El romero (Salvia rosmarinus) es, sin duda, una de las joyas del jardín mediterráneo. Su aroma embriagador y sus usos culinarios la convierten en una pieza imprescindible en cualquier hogar. Sin embargo, a pesar de su fama de planta resistente y rústica, tiene enemigos silenciosos que pueden acabar con su vigor en cuestión de días.
Afortunadamente, existe un recurso natural, económico y altamente efectivo que los expertos en jardinería ecológica llaman el "polvo mágico": la tierra de diatomeas, un mineral de origen vegetal que ofrece múltiples beneficios para la salud de tu planta.
¿Qué es la tierra de diatomeas y por qué funciona?
Este compuesto no es un químico industrial, sino un conjunto de algas microscópicas fosilizadas que se extraen de la tierra. Su composición, rica en sílice, actúa como un potente insecticida mecánico.
A diferencia de los venenos tradicionales, la tierra de diatomeas no mata por toxicidad, sino por deshidratación: sus partículas microscópicas perforan el exoesqueleto de los insectos sin afectar la fisiología de la planta, como tampoco la salud de humanos y mascotas.
Para aprovechar al máximo sus propiedades, espolvorea una fina capa sobre la superficie de la tierra que rodea al romero. Si ya detectaste insectos en las ramas, puedes aplicar el polvo directamente sobre las hojas.

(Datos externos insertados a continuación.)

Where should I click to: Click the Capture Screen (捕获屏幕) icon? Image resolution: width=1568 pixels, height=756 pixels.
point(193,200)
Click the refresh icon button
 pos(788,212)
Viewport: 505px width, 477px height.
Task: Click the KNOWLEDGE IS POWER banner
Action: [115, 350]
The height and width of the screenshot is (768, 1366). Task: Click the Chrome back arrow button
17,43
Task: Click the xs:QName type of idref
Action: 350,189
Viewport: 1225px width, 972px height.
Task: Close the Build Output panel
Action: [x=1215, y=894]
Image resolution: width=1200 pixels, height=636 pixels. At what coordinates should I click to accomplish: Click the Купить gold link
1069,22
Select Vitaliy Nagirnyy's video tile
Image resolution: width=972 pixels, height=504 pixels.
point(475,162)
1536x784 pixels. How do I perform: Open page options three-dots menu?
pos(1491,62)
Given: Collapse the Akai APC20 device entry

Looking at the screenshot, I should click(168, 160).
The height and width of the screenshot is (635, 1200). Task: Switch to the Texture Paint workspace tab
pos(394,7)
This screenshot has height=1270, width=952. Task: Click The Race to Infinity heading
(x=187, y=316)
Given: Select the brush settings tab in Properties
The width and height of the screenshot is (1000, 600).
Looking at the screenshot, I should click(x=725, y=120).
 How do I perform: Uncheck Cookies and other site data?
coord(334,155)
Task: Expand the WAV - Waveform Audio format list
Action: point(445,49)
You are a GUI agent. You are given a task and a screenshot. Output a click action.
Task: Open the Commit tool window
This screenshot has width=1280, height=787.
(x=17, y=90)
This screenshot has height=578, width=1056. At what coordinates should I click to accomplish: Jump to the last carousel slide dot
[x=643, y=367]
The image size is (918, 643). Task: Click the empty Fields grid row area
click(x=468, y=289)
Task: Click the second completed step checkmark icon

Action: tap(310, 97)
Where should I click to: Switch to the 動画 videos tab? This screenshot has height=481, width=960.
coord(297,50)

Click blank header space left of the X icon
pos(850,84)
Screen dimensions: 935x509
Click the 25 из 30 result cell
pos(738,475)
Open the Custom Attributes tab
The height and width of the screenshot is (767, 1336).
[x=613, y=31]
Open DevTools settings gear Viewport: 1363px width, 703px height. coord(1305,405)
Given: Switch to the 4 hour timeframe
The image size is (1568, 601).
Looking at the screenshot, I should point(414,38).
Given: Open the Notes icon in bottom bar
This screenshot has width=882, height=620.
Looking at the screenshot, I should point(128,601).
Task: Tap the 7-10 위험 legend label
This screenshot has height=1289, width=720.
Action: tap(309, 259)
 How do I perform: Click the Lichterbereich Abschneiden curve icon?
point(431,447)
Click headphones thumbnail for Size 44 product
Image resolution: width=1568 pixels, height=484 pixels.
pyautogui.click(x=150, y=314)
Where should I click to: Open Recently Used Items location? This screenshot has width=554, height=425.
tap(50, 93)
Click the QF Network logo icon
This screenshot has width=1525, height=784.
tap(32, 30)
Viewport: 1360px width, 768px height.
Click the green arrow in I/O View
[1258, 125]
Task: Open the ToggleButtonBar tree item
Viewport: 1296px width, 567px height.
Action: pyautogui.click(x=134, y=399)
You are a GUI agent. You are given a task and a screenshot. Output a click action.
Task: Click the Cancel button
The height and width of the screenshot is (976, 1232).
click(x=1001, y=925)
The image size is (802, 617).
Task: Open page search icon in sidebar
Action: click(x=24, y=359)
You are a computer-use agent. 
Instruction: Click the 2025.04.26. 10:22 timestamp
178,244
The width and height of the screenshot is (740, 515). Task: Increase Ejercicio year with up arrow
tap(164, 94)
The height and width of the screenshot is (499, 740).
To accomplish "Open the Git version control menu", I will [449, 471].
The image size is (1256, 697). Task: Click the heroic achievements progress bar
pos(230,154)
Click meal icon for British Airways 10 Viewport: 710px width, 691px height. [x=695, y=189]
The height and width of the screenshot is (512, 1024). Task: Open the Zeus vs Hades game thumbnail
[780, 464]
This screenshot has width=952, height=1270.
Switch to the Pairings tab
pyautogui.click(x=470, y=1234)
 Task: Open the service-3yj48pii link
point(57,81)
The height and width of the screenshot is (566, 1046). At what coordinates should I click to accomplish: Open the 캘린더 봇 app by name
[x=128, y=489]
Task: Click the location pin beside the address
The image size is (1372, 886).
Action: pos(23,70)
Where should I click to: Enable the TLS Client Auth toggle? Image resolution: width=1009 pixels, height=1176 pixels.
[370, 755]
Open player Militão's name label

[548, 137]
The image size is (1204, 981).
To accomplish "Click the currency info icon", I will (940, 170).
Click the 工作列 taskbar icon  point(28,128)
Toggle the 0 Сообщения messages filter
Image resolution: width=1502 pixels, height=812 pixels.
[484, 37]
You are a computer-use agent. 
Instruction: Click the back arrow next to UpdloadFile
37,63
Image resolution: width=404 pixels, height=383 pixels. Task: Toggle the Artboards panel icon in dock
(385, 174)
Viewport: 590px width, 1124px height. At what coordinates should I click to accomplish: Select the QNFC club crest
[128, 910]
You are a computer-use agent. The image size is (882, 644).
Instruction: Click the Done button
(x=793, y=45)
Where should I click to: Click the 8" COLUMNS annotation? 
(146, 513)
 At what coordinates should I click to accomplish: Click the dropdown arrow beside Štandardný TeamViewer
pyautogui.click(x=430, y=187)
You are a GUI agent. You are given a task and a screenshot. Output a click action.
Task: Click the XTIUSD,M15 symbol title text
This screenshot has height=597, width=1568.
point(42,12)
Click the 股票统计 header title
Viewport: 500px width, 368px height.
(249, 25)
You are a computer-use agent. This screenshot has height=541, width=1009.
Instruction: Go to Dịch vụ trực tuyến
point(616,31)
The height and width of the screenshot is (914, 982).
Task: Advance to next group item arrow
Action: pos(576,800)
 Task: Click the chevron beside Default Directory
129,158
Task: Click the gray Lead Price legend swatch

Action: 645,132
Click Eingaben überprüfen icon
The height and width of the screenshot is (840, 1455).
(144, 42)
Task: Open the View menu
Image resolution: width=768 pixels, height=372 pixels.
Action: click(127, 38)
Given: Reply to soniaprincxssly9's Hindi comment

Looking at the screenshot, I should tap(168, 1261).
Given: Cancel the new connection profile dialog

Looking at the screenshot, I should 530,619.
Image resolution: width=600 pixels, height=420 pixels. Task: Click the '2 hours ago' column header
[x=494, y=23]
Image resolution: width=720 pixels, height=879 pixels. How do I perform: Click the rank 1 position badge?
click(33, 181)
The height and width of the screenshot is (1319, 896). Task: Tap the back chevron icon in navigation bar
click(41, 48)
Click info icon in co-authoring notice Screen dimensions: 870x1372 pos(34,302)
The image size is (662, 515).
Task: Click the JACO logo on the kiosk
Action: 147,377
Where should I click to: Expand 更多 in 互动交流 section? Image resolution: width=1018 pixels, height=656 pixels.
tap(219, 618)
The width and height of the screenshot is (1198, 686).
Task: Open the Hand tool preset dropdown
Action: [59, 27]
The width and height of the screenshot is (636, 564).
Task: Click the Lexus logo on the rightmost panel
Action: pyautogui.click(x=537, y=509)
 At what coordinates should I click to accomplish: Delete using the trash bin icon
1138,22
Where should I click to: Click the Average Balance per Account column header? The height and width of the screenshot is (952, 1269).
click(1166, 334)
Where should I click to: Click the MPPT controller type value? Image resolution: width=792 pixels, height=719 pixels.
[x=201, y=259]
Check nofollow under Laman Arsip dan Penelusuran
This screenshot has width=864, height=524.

Es fundamental adquirir tierra de diatomeas de grado alimenticio, ya que es la única versión segura para plantas que luego utilizaremos en la cocina. Con este sencillo gesto, tu romero no solo sobrevivirá, sino que lucirá más verde y vigoroso.
Los beneficios de usar tierra de diatomeas en el romero
- Control total de plagas: es letal contra el pulgón, la cochinilla algodonosa y la araña roja, plagas que suelen atacar los brotes tiernos del romero durante la primavera.
- Barrera contra hongos: el romero sufre mucho con el encharcamiento. Espolvorear este polvo en la base ayuda a absorber el exceso de humedad superficial, previniendo la aparición de hongos como el oídio o la podredumbre radicular.
- Aporte mineral: al degradarse lentamente en el sustrato, aporta silicio, un mineral que fortalece las paredes celulares de la planta, haciéndola más resistente a climas extremos y sequías.